Edit: it don't lockup as much as i was thinking as i get dunst notications while it lockup so it is keyboard and mouse that is lock.
plus it lockup again with a run script like this, and i don't get any output in the log file when it happen. #!/usr/bin/env bash killall swhks killall swhkd swhks & pkexec swhkd -c ~/.config/sway/swhkdrc
Hm @ajanon can you reproduce this by any chance? I'm aware of some session issues but haven't had them myself.
I did encounter this issue with swhkd.
@seocamo Your system is not completely locked up as you expected, but as swhkd grabs all devices exclusively there is basically no simple way to recover. If it happens again, there is a workaround:
- Ensure your system is set up to listen to Magic SysRq keys (you may need to reboot first if you change
sysctlfiles):- https://wiki.archlinux.org/title/keyboard_shortcuts#Kernel_(SysRq)
- https://en.wikipedia.org/wiki/Magic_SysRq_key
- When your system locks up, use the Unraw Magic SysRq key (Alt+SysRq+R)
- You should now be able to switch to another tty (Ctrl+Alt+F{1, 2, 3, 4, 5, 6})
- In the tty, login and kill the swhkd process (
sudo pkill swhkdshould work, if not, force-kill withsudo pkill -9 swhkd)
This is not ideal, but this should avoid rebooting forcefully.
I am not sure why this happens as of today. I have some suspicion that udev support might solve this issue.

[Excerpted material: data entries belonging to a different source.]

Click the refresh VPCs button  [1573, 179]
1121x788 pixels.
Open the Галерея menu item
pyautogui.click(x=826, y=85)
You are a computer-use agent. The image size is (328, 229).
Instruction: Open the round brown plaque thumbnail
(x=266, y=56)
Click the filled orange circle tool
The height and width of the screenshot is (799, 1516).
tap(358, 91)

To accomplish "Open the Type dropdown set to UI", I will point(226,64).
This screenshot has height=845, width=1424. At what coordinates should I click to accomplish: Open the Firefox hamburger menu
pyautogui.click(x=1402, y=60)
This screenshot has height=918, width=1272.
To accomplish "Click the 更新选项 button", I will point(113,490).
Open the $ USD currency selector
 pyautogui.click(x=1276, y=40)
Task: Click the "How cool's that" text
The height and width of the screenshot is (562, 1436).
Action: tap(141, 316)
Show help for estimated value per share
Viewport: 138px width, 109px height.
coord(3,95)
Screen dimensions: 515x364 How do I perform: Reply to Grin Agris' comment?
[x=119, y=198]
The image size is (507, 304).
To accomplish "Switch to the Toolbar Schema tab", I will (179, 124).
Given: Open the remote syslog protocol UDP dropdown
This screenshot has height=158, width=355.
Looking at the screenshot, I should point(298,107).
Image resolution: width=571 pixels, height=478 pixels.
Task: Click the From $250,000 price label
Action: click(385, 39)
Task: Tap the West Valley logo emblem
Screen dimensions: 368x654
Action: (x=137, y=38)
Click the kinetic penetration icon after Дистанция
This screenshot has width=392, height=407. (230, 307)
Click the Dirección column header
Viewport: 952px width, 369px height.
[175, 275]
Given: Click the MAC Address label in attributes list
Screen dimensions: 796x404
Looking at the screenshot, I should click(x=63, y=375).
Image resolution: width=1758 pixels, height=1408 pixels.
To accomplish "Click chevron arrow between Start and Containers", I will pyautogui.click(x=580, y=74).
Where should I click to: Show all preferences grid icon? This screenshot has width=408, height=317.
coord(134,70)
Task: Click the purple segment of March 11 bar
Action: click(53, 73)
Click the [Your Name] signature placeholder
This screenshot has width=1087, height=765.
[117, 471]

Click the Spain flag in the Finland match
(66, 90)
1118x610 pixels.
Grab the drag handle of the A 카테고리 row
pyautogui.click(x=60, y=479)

If you can, could you please try to build swhkd from the udev_sync_busy branch? (https://github.com/waycrate/swhkd/tree/udev_sync_busy)
Please note that this build will use a lot of your CPU time (if you have a multicore system, I expect it will use one core entirely), so please run it only for testing.
sorry it has been so long, busy on work, i try to find some time soon to test.
edit: don't look like i get any time anytime soon.